Sharing her news on Instagram on Friday 19 January, Arden wrote: “I’ll be Prime Minister and a mum. I think it’s fair to say that this will be a wee one that a village will raise, but we couldn’t be more excited.”
On becoming a mum:
“Be kind to yourself and remember that everything is just a phase. The sleeping will improve, your body will heal and you will feel like yourself again,” Joeli Brearley, founder of Pregnant Then Screwed.
“Be aware what works for you now may not after you become a mum. Circumstances and feelings change. Don’t be afraid of this but accept and embrace it,” Siobhan Freegard, founder of Channel Mum.
“Don’t try to be superwoman and do it all. You have a great team around you so use them and call on them for support. Your staff will appreciate being asked to step up and your family will too,” Siobhan Freegard, founder of Channel Mum.
“Your job is simply to create an environment that is loving, encouraging, supportive and light-hearted - your child has innate wellbeing and resilience,” Michelle McHale, Attachment Parenting UK, director.
“Somewhere, there’s a parent who did everything perfectly from day 1. We’ve never met them, so if you do, let us know. In the meantime, give yourself a pat on the back: you’re looking after a tiny vulnerable human to the best of your ability,” said mums on Mumsnet.
“Stay true to your gut. We spend most of our twenties ignoring it and when you have a child listen, as it serves you well. And whilst you’re making up parenting as you go along, the gut is the only thing that is 100% reliable!” mum Lauren Marks-Clee.
“Don’t feel guilty for doing things the easy way, it doesn’t matter if your house is a tip and you have forgotten to brush your hair.
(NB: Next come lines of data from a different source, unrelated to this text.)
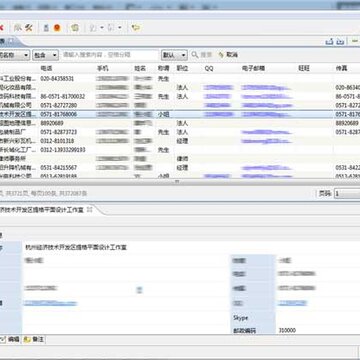Open the 默认 dropdown next to search box
Image resolution: width=360 pixels, height=360 pixels.
174,55
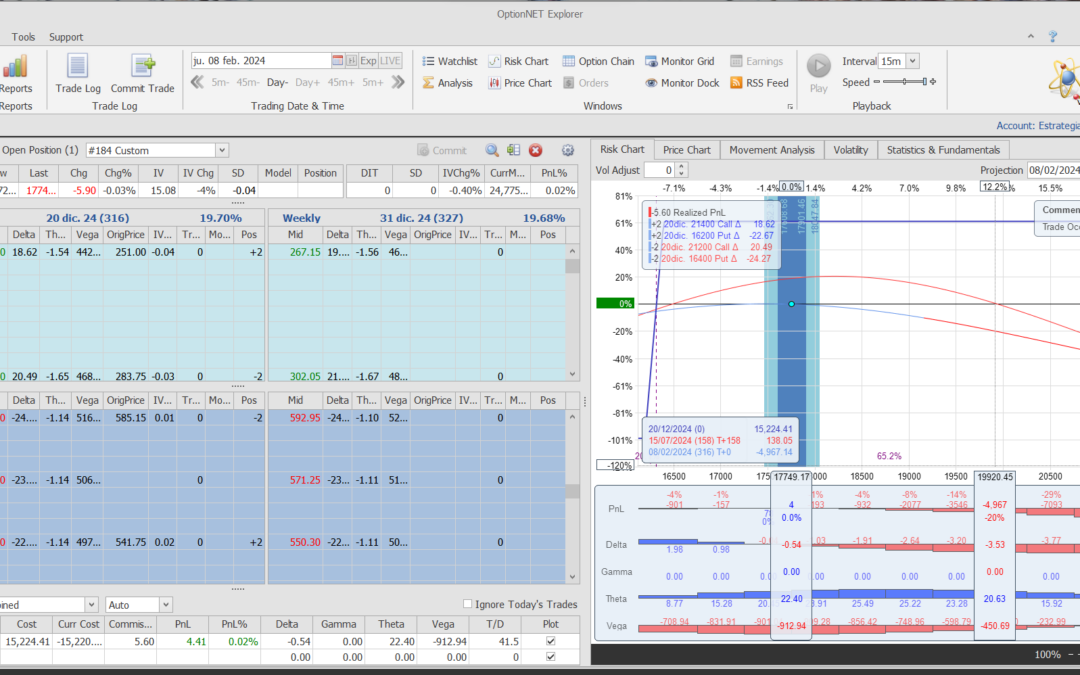Open the Interval 15m dropdown
Image resolution: width=1080 pixels, height=675 pixels.
(912, 61)
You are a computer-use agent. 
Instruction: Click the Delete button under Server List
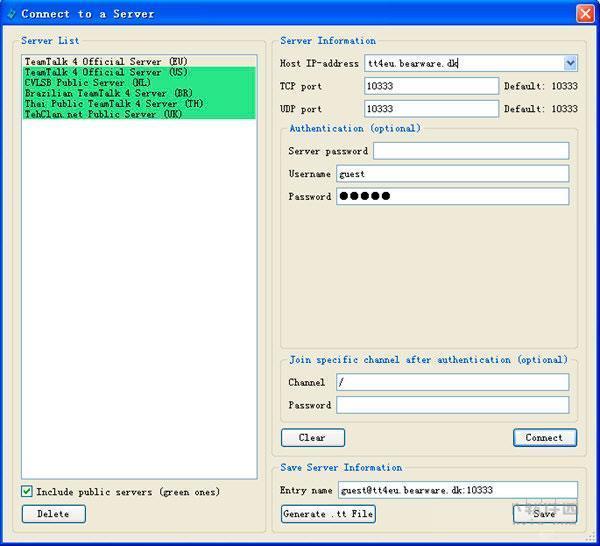pyautogui.click(x=53, y=514)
Buy a really good baby carrier, because it may save your sanity,” mum Joeli Brearley.
“Use a dummy to help them get to sleep, I was totally against and it’s one of my biggest regrets,” mum Adele Armstrong.
On breastfeeding (if you decide to do it):
“Get your baby checked for tongue tie if breastfeeding is painful,” mum Adele Armstrong.
“If you decide to breastfeed, arm yourself with as much knowledge before you have your baby and map out a plan B if things don’t go to plan. Often mums feel terrible at the point when they struggle with breastfeeding and can’t calmly think of a plan B as hormones and lack of sleep meddle with us,” mum Lauren Marks-Clee.
On harnessing support:
“It’s more exhausting than you can imagine, so whenever anyone offers to help, take it,” Chelsie Jade Boyack on Facebook.
“Don’t try to be superwoman and do it all. You have a great team around you so use them and call on them for support. Your staff will appreciate being asked to step up and your family will too,” Siobhan Freegard.
“Don’t read any baby books, just trust your instinct - find some other women who are due around the same time you can become friends with, only other first-time mums want to discuss all things baby,” Adele Armstrong.
“To try to rest whenever you can and to accept all help when it’s offered. And if it’s not offered, ask!” Lauren Scarle on Facebook.
On returning to work:
“Try and get your baby on a bottle relatively quickly, whether you express or use formula is up to you. If you can share the night shifts with your partner that will help relieve any exhaustion,” mum Joeli Brearley.
|You want to be back at work in six weeks and contactable all the way through maternity leave - but look after yourself too. You can never get back those early days with a baby and dragging your lactating, still-bleeding body to meetings isn’t progress or feminism, it’s just unwise. Judge how you feel and work to that. The world won’t stop if you need another week or two,” Siobhan Freegard.
“Before going to work, get them settled into whatever childcare arrangement you have chosen and have at least a week when your baby is cared for and you are not back at work yet. No child, no work, will become very rare so make the most of it,” Adele Armstrong.
“Working with a baby is a juggle so accept that from now. The guilt is real but futile so don’t let it destroy you. Lower your expectations, too. Your house is going to be a lot messier and that’s ok,” Vicki Psarias, blogger at Honestmum.com.
“You will likely feel emotional but that is very normal and certainly does not mean you can’t do your job properly. You may miss the opportunity to cuddle your baby while you’re at work, but just carve out some time at the beginning and the end of each day to relax together. It may feel strange and confusing at first, but you’ve got this,” Joeli Brearley.